生活の囲炉裏は正方形ではなく長方形にして、自在カギはセンターをややずらして炭火スペースを作ると便利だ。

大工見習いの仲間とコンクリートをはつり始めてみたが、かなり硬くて諦めた。タガネだけでは到底無視だ。おそらくメッシュも入っているので、専用のカッターとブレーカーが必要。ワークショップ当日までにこの剥がしだけはやっておくように指示。

外に出て、もう少し手を加えて庭の改良をすることにした。何本かある庭木の下枝を剪定し、根周りの草は地際から刈る。これだけで風通しと見栄えがぐんと良くなる。

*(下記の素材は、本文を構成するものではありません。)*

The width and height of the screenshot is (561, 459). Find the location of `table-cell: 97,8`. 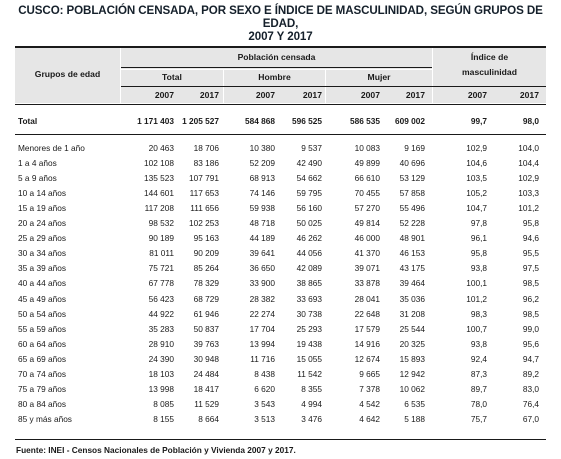

table-cell: 97,8 is located at coordinates (478, 223).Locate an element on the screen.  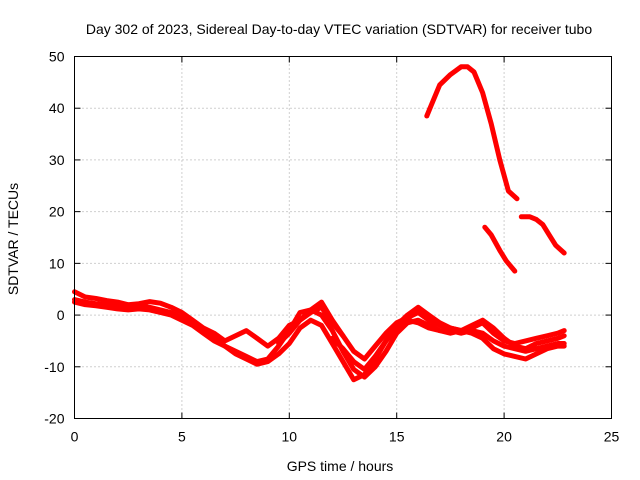
y-tick-label: 10 is located at coordinates (57, 263).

次いで、土と草に埋もれていた花壇の石を掘り起こし、設置しなおす。

石は立て気味にして隣の石にもたれるように組んでいく。ただ「置く」「立てる」のではなく、あくまでも隣の石との関係性を考えた石組みと意識する。

そうして花壇側は土を盛り気味にし、内側の庭側は地際から草を刈って石をくっきりと露わにする。この高低差が空気を動かす。もちろん埋もれていた石を掘り起こすことで地中の空気が大きく動き、有機ガスが放散して消えていく。これがまた、庭木たちに良い影響を与えるのだ。

最初、要領を教えて後は後日と思ったのだが、Iさんたちが熱心に始めたので、全部終わってしまった(笑)。風通しをさえぎるものが置いてあった入り口もそれを撤去して、石垣の草を取る。そして石垣ぎわの排水路を掘り起こして庭からの雨水の流れをスムーズにした。

「三又囲炉裏の設置」「閉鎖型コンポストの撤去」「石の掘り起こしと石組み」「剪定と風の草刈り」「水脈の掘り起こし」・・・人数がいればこれだけのことができる。短時間で実に爽やかな庭に変化して、後から訪れる友人たちも皆その変貌ぶりに驚いていた。

夕刻はお隣の民泊「Curi木」さんで食事会。日中は食堂もされているようだ。

自己紹介タイムを経て乾杯♬

本とポストカードの販売とサイン会♬

2次会はコアメンバーで作戦会議。中央がIさん。徳島にはアイヌの刺繍入りの服で来られたのが印象的だった。定期的に北海道に習いに行っているそう。

千早赤阪村はかつて高野豆腐づくりが郷土の伝統産業としてあったらしいが、現在は自然食品を販売している株式会社オルターの本拠地として名高い。そのせいかオーガニック系の意識の高い新住人が多いようである。